Comment by hug
25 days ago
I see this kind of argument fairly frequently, and it just always seems like such a surface-level argument against prompting AI in this way.
This isn't a dig at you specifically, but the pithy answer to this kind of skepticism is, in a general sense: So what? I don't believe you have any of that either.
Obviously you & chatGPT aren't built the same, but in a practical-results kind of way in this scenario you are, because you're almost certainly unable to completely avoid your preconceived biases when asked any kind of complex question. You aren't aware of your subconscious biases, or how they're weighted against your overall thought process, and you can't tell me exactly what it is that happens when I ask you to try to ignore them. If we did some kind of implicit association test and found one of your subconscious biases, you may not even know how those biases came to be.
All of that to say: chatGPT can ignore its training as much as many people can ignore theirs: Not very well, but it'll certainly adjust the responses towards the thing you asked them to.
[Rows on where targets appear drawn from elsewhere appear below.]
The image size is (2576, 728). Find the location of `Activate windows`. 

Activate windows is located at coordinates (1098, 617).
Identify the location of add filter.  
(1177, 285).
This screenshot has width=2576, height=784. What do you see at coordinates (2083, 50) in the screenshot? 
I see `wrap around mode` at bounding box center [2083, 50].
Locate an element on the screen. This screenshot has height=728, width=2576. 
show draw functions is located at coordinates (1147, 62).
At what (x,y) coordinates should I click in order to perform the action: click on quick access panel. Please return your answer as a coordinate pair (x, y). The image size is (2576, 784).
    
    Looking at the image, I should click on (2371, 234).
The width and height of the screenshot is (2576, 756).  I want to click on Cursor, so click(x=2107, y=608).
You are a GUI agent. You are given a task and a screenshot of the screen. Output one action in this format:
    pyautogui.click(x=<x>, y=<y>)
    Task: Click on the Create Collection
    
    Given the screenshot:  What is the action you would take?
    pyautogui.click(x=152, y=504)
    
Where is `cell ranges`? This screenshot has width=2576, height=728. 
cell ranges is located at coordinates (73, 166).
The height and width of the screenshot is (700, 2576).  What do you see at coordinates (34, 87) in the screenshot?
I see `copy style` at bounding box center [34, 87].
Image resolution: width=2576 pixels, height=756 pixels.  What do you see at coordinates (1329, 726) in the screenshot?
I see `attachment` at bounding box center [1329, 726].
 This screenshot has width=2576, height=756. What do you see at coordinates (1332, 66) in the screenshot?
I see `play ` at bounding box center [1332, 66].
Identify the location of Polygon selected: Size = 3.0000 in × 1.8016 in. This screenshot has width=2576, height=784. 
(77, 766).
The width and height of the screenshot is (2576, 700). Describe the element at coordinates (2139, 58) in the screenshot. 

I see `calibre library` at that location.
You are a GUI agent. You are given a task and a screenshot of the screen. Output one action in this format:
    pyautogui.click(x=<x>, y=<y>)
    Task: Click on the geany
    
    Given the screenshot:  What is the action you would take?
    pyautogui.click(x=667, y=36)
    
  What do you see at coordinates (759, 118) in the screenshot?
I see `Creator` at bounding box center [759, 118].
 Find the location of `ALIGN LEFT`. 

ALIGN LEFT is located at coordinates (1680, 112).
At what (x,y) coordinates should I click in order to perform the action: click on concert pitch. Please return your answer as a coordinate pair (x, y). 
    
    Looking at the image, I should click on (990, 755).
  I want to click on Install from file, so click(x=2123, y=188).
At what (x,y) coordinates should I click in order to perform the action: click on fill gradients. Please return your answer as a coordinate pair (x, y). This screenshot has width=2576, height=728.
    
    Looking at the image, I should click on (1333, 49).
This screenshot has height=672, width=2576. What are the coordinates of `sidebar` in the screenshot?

Clearly the prompting works, but the I think the more interesting question is why. Even from a just-get-things-done perspective, if you understand the mechanism of how and why a prompting technique works, that's going make you more successful in iterating on that technique in the future. IMHO that attempt to understand how and why your prompt works before you iterate on it is the difference between prompt engineering and prompt alchemy.
I agree that humans have the same limitation. I don't see the inability to dynamically remove training data as an LLM-specific problem.
For an LLM conscious thought is the tokens in its context window, and subconscious thought is the training embedded in its parameters. A person thinks in a similar manner, with subconscious gut instincts modulated (more or less) by a thin veneer of consciousness.